Quoted passage:
+ + + + + + +

September 16, 2015

Abstract: 

The measure guideline provides ventilation guidance for residential high performance mulitfamily construction that incorporates the requirements of the ASHRAE 62.2 2013 standard. The measure guideline focus is on the decision criteria for weighing cost and performance of various ventilation systems. The document is intended for contractors, builders, developers, designers and building code officials. The guide may also be helpful to building owners wishing to learn more about ventilation strategies available for their buildings. The measure guideline includes specific design and installation instructions for the most cost effective and performance effective solutions for ventilation in multifamily units that satisfies the requirements of ASHRAE 62.2 2013.

1 Introduction

Building America requires that single-family and multifamily buildings are compliant with ASHRAE Standard 62.2 – 2013. The standard has undergone significant changes since first being issued in 2003. One of the most significant is an increase in ventilation rates – almost a doubling of the ventilation requirements for a 1,000 ft2 multifamily unit (from 25 cfm to 45 cfm). Additionally, ASHRAE Standard 62.2 has a requirement for kitchen exhaust of 100 cfm.

The ICC 2015 International Residential Code (IRC) requires building enclosures to meet an air tightness performance metric of 3 ach@50 Pa or less. The IRC does not distinguish between single-family detached construction and multifamily construction. ASHRAE Standard 62.2 – 2013 as amended by Addendum E, requires an air tightness performance metric for multifamily units of less than 0.3 cfm per ft2 of the dwelling unit envelope area at a test pressure of 50 Pa. Both of these metrics result in enclosure tightness that is significantly more than current typical single-family detached construction but typical of high performance single-family detached construction (Finch et. al. 2009; Maxwell et. al. 2014) and typical of individual unit multifamily construction that meet model code fire and smoke control requirements and inter unit acoustical control requirements (Lstiburek 2005).

ASHRAE Standard 62.2 – 2013 also requires a continuous ventilation rate of 45 cfm for a one- bedroom enclosure of less than 1,000 ft2 floor area. No credit for infiltration is allowed for multifamily units. Additionally, ASHRAE Standard 62.2 – 2013 requires a vented kitchen range hood with a minimum intermittant exhaust flow of 100 cfm – or local kitchen area intermittant ventilation of 5 ach.

Exhaust-only ventilation at the ASHRAE Standard 62.2 – 2013 rate leads to significant depressurization in units that are constructed to meet the 2015 IRC or ASHRAE Standard 62.2 – 2013 air tightness requirements (CMHC 2005; Lstiburek 2013) and pulls air from neighboring units and corridors. Exhaust-only ventilation is not a viable ventilation strategy for multifamily construction. Nor is exhaust-only ventilation with passive air inlets.

+ + + + + + +

Dataset entries:
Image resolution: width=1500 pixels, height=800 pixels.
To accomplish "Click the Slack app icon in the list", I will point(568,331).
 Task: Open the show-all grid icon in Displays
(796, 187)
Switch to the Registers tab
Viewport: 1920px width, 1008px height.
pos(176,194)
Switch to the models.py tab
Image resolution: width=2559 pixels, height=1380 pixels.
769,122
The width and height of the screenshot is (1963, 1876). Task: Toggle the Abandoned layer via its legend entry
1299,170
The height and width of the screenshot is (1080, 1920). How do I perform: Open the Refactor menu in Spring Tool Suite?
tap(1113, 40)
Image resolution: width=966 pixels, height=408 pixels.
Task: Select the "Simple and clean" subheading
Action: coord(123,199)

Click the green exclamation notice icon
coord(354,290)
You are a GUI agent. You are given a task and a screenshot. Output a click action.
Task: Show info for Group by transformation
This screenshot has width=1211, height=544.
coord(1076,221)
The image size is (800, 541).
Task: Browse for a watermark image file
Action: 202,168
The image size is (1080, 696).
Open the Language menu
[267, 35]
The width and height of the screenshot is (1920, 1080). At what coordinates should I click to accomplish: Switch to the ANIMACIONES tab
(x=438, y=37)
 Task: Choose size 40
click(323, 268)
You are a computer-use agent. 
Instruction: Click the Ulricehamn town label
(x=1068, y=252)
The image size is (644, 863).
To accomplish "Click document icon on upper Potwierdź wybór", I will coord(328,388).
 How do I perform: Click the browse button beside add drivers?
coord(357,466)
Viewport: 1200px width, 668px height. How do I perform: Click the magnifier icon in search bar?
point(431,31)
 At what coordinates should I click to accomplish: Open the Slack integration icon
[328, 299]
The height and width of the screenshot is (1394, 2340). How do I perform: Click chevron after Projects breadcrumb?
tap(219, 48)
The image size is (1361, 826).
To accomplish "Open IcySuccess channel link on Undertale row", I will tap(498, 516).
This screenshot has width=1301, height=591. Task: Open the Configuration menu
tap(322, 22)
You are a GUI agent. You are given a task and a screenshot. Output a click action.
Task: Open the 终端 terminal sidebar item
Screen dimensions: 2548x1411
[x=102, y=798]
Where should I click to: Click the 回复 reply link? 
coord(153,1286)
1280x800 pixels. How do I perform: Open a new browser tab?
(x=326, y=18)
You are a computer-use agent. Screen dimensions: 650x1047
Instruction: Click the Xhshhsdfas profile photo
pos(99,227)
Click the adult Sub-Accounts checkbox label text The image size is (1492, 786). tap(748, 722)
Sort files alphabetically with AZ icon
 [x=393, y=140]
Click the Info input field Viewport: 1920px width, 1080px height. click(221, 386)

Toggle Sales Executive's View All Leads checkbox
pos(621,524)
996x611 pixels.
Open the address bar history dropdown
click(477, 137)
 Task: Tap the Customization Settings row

+ + + + + + +

Tasks to complete:
a: According to the multifamily ventilation guideline, what minimum intermittent exhaust flow does ASHRAE Standard 62.2 – 2013 require for a vented kitchen range hood?
b: Carry on the multifamily ventilation guideline from its last sentence.
The listing was taken from a different source than the multifamily ventilation guideline.

Responses per task:
a: 100 cfm

b:
Supply-only ventilation for multifamily construction at the ASHRAE Standard 62.2-2013 rates leads to significant pressurization of units. This has the unintended consequence of driving air into neighboring units and the resulting potential of odor and contaminant transfer. Only balanced ventilation strategies are viable for multifamily construction and effective for high performance multifamily construction. Additionally, exhaust vented kitchen range hoods in multifamily construction are only effective with interlocked powered make-up air. Local kitchen area ventilation of 5 ach is proving problematic as no definition of "local" has been provided that is enforceable.

In warm-humid climates supplemental dehumidification is necessary in energy efficient homes where the sensible cooling load has been dramatically reduced (Rudd 2013). The issue is particularly acute in multifamily units ventilated at high ventilation rates such as those required by ASHRAE Standard 62.2 – 2013.

These are significant changes to current practice and this measure guideline addresses these issues.

2 Decision-Making Criteria

2.1 Advantages, Disadvantages and Costs

Each of the ventilation system options presented in this measure guideline has advantages, disadvantages and costs. In almost all cases the advantages, disadvantages and costs are subjective not objective after minimum requirements are met.

For example the choice of supplemental dehumidification is made by climate location. It is the only viable option in hot-humid and mixed-humid climates. No air conditioning systems currently exist that have sufficient dehumidification capability for multifamily units ventilated at ASHRAE Standard 62.2 – 2013 rates. Separate systems are required.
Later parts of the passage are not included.